● **DOCUMENT EXCERPT**
- - - - - - -

It is rather an important point of disagreement, since I tend to describe such attitude as yoniso manisakara, one of the two conditions for the arising of the right view:

“This is how he attends unwisely: ‘Was I in the past? Was I not in the past? What was I in the past? How was I in the past? Having been what, what did I become in the past? Shall I be in the future? Shall I not be in the future? What shall I be in the future? How shall I be in the future? Having been what, what shall I become in the future?’

MN 2

With let go of the past and future :

Let the past be, let the future be. Let a wise man come, one who is honest and sincere, a man of rectitude. I instruct him, I teach him the Dhamma in such a way that by practising as instructed he will soon know and see for himself: ‘Thus, indeed, there rightly comes to be liberation from the bond, that is, from the bond of ignorance.’ MN 80

the present structure of the state of being (bhava) can be seen as dependently arisen on ignorance, and so while in sekha still there is present conceit “I am” views about past and future, which ultimately are possible only in presence of sakkayaditthi, are absent:

When, bhikkhus, a noble disciple has clearly seen with correct wisdom as it really is this dependent origination and these dependently arisen phenomena, it is impossible that he will run back into the past, thinking: ‘Did I exist in the past? Did I not exist in the past? What was I in the past? How was I in the past? Having been what, what did I become in the past?’ Or that he will run forward into the future, thinking: ‘Will I exist in the future? Will I not exist in the future? What will I be in the future? How will I be in the future? Having been what, what will I become in the future?’ Or that he will now be inwardly confused about the present thus: ‘Do I exist? Do I not exist? What am I? How am I? This being—where has it come from, and where will it go?’

“For what reason [is this impossible]? Because, bhikkhus, the noble disciple has clearly seen with correct wisdom as it really is this dependent origination and these dependently arisen phenomena.” SN 22: 20

So to repeat once again: any kind of formal practice, for example mindfulness of breathing, to be effective, has to be supported by doctrine of anatta. Or just it has to be practiced in the light of MN 131 - 134, since such approach in itself is able to remove sakkayaditthi when done properly.

- - - - - - -

● **DATASET CONTENT**
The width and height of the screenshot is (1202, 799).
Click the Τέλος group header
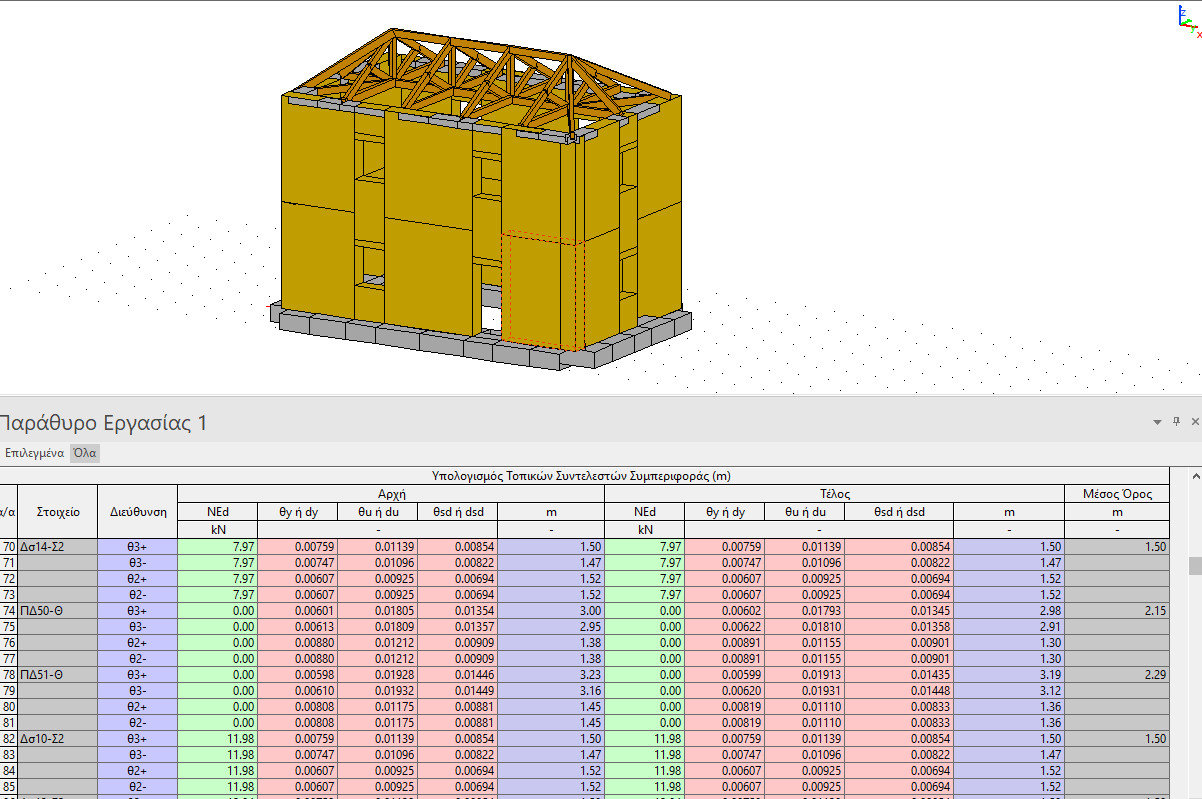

- - - - - - -

● **WHAT THE TASK REQUIRES**
From the text on views about the past and future, extract the stretch from "So to repeat" through "when done properly." word for word.

● **EXERCISE RESPONSE**
So to repeat once again: any kind of formal practice, for example mindfulness of breathing, to be effective, has to be supported by doctrine of anatta. Or just it has to be practiced in the light of MN 131 - 134, since such approach in itself is able to remove sakkayaditthi when done properly.